Instructions for the task: Can you render the items from the first line up to and including the line with "Signs and Special Commissions (294, 204)" as a JSON list of strings, one string per line, with blank lines left out?

╭─ Records to process

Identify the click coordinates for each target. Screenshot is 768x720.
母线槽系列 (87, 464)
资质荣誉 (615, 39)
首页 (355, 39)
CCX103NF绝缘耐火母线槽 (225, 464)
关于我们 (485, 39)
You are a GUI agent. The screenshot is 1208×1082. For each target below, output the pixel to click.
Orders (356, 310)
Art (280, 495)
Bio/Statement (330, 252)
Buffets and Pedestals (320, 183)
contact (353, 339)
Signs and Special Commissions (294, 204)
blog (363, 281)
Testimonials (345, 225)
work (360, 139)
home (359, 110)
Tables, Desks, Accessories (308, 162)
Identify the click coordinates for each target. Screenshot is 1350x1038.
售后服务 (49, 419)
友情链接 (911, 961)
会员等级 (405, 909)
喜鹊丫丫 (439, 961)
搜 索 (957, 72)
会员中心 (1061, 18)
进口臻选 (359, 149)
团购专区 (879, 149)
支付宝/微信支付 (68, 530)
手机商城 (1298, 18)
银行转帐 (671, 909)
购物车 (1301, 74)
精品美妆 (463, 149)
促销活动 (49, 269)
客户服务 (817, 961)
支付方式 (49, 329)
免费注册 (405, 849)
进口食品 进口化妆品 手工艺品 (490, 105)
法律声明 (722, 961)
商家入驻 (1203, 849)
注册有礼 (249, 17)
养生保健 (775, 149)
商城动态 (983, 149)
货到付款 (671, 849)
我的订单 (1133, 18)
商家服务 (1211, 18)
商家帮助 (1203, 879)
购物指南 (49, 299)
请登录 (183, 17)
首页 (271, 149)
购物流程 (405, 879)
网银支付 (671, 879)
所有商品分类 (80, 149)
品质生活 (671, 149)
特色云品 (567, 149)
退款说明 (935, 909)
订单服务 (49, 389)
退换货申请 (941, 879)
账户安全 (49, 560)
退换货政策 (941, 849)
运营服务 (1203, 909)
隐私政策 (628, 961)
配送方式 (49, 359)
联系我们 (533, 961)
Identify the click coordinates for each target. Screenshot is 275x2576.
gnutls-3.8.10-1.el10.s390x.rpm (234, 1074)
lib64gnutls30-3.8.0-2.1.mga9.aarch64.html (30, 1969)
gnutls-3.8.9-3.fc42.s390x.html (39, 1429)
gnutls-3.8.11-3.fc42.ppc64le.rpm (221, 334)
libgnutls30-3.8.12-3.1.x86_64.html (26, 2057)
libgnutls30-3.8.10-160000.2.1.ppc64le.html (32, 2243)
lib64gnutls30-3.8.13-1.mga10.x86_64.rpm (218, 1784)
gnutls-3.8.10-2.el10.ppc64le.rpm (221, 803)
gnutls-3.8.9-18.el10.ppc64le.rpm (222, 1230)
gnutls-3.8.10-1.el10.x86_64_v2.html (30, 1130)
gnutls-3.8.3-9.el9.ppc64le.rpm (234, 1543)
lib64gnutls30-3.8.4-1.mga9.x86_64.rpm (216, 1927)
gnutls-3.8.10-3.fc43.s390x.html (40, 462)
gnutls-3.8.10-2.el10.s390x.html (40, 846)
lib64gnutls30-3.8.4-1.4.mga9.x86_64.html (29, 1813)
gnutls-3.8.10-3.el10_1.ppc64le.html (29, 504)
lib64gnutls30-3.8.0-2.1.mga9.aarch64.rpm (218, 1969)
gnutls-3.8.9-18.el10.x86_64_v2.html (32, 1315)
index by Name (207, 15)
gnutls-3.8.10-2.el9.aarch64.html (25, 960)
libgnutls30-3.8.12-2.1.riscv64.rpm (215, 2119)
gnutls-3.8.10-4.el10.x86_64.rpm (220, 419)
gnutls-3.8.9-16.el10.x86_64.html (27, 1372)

╰─

Full response:
[
  "Identify the click coordinates for each target. Screenshot is 768x720.",
  "母线槽系列 (87, 464)",
  "资质荣誉 (615, 39)",
  "首页 (355, 39)",
  "CCX103NF绝缘耐火母线槽 (225, 464)",
  "关于我们 (485, 39)",
  "You are a GUI agent. The screenshot is 1208×1082. For each target below, output the pixel to click.",
  "Orders (356, 310)",
  "Art (280, 495)",
  "Bio/Statement (330, 252)",
  "Buffets and Pedestals (320, 183)",
  "contact (353, 339)",
  "Signs and Special Commissions (294, 204)"
]